• Data to use:
········

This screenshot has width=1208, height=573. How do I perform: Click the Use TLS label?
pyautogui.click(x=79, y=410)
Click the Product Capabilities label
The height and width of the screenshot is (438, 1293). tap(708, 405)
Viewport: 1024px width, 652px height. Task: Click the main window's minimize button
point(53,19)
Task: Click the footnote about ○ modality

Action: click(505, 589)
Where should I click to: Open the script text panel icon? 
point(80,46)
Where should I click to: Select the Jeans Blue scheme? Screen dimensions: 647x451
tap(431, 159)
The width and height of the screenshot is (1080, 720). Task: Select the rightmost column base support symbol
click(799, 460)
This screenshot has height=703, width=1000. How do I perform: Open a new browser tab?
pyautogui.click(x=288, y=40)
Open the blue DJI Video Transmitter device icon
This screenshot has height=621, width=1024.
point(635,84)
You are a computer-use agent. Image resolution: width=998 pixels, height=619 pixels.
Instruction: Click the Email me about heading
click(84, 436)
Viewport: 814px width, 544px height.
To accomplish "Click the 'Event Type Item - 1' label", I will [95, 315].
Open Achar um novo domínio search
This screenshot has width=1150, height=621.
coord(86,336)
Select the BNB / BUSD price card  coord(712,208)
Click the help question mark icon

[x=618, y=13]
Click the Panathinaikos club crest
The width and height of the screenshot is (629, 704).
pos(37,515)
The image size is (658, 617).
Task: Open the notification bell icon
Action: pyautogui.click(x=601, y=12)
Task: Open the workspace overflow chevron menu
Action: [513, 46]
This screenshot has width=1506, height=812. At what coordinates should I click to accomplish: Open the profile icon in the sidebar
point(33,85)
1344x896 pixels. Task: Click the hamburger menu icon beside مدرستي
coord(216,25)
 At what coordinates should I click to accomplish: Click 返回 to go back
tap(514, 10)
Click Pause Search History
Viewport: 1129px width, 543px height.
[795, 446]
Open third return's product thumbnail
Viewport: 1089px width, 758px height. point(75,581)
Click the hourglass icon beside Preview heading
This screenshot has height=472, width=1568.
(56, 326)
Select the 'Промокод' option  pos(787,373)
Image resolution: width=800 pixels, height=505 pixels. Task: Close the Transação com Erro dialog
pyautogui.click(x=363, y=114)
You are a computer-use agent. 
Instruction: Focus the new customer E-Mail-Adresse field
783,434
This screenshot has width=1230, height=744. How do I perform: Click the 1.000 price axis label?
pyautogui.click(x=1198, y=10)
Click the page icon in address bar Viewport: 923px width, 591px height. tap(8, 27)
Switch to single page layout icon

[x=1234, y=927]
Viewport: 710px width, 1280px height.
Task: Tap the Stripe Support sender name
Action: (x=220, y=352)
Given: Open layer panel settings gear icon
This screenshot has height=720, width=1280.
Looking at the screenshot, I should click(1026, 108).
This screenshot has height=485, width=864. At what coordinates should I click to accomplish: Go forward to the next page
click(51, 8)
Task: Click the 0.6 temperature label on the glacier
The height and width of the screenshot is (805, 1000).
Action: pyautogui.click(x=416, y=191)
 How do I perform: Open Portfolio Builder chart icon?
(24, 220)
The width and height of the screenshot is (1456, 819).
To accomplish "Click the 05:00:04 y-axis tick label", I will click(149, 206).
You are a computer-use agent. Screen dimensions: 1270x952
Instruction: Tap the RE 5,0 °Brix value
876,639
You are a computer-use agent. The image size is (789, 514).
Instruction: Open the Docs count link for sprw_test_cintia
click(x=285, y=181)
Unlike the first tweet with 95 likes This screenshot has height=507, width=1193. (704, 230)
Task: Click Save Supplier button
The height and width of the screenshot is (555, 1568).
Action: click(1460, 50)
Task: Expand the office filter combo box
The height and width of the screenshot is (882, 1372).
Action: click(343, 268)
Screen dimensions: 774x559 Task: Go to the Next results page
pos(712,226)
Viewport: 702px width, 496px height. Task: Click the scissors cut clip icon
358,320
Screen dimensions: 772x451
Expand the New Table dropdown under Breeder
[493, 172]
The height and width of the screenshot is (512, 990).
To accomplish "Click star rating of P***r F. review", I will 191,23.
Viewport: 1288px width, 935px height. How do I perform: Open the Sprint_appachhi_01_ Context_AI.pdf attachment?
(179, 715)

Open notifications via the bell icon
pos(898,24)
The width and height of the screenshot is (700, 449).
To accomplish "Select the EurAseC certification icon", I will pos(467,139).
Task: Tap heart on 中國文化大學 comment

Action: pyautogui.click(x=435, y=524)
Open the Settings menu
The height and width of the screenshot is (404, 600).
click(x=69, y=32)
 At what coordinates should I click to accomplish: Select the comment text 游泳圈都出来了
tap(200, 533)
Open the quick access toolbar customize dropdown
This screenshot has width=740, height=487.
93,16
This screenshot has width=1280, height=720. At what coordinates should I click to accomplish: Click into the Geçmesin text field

········

• Requirement: Your answer should be the lines from the one that contains "The height and width of the screenshot is (882, 1372)." through the last line of the material, copied exactly.

• Output for this exercise:
The height and width of the screenshot is (882, 1372).
Action: click(343, 268)
Screen dimensions: 774x559 Task: Go to the Next results page
pos(712,226)
Viewport: 702px width, 496px height. Task: Click the scissors cut clip icon
358,320
Screen dimensions: 772x451
Expand the New Table dropdown under Breeder
[493, 172]
The height and width of the screenshot is (512, 990).
To accomplish "Click star rating of P***r F. review", I will 191,23.
Viewport: 1288px width, 935px height. How do I perform: Open the Sprint_appachhi_01_ Context_AI.pdf attachment?
(179, 715)

Open notifications via the bell icon
pos(898,24)
The width and height of the screenshot is (700, 449).
To accomplish "Select the EurAseC certification icon", I will pos(467,139).
Task: Tap heart on 中國文化大學 comment

Action: pyautogui.click(x=435, y=524)
Open the Settings menu
The height and width of the screenshot is (404, 600).
click(x=69, y=32)
 At what coordinates should I click to accomplish: Select the comment text 游泳圈都出来了
tap(200, 533)
Open the quick access toolbar customize dropdown
This screenshot has width=740, height=487.
93,16
This screenshot has width=1280, height=720. At what coordinates should I click to accomplish: Click into the Geçmesin text field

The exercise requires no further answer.